Take the lines below from the one with "644x351 pixels." through the one with "Image resolution: width=862" and retype them exactly. Include nothing else, and no pictures.

Collected data
---+---

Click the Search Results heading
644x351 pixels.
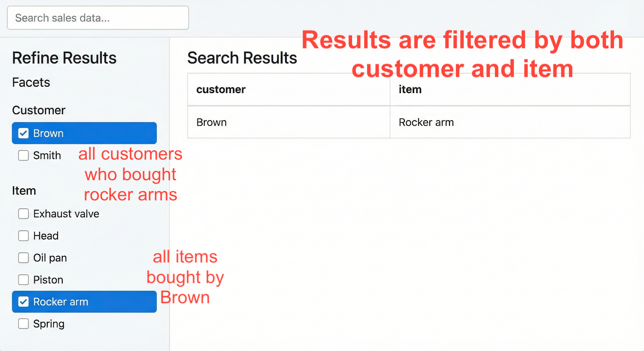coord(242,57)
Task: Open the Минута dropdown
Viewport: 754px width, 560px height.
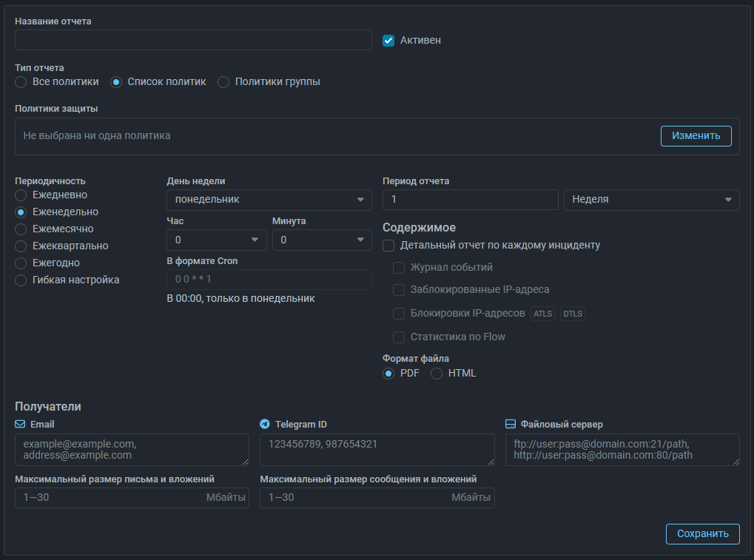Action: tap(321, 240)
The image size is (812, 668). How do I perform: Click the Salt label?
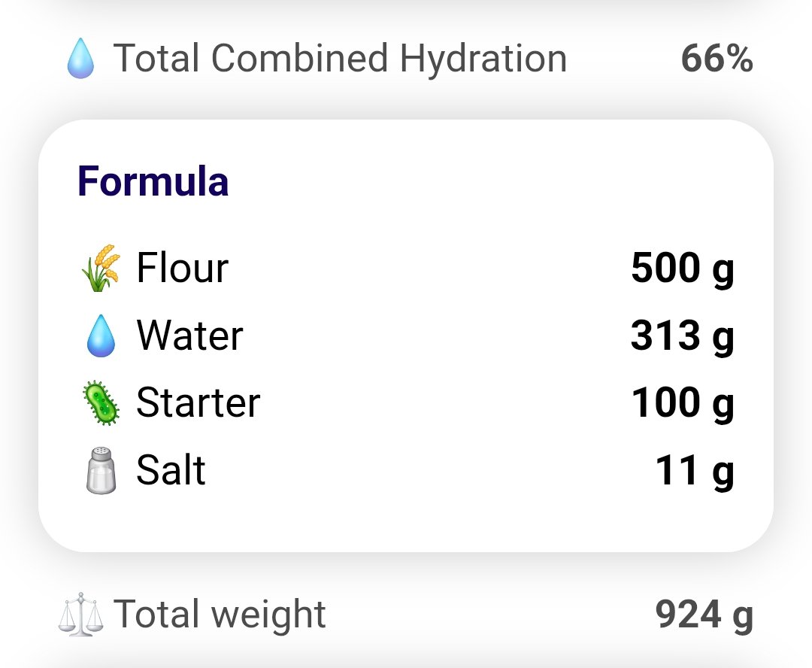coord(171,470)
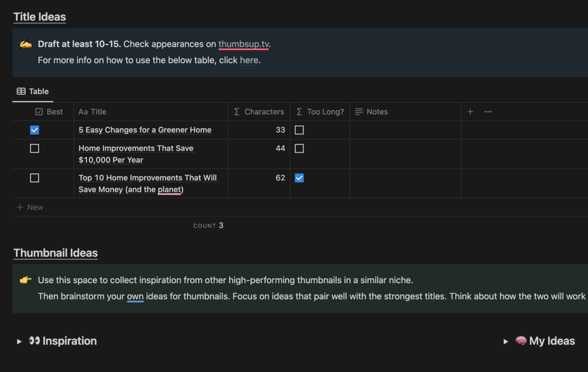
Task: Expand the My Ideas toggle section
Action: coord(506,341)
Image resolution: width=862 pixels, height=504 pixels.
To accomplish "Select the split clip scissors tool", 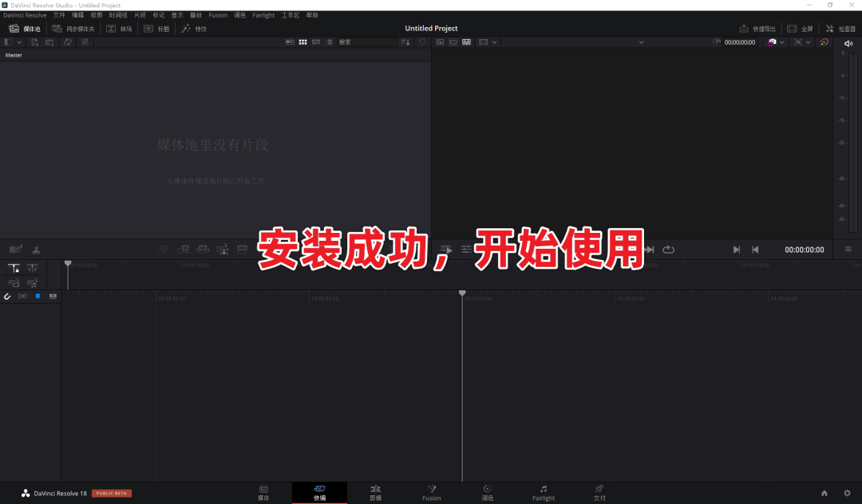I will [36, 250].
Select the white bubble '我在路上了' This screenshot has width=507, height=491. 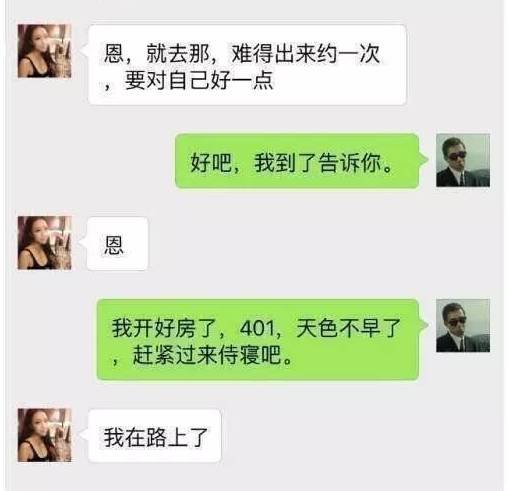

---+---

# [Solution]
644x351 pixels.
coord(242,57)
Task: Open the Минута dropdown
Viewport: 754px width, 560px height.
Action: tap(321, 240)
The image size is (812, 668). How do I perform: Click the Salt label?
coord(171,470)
Task: Expand the My Ideas toggle section
Action: coord(506,341)
Image resolution: width=862 pixels, height=504 pixels.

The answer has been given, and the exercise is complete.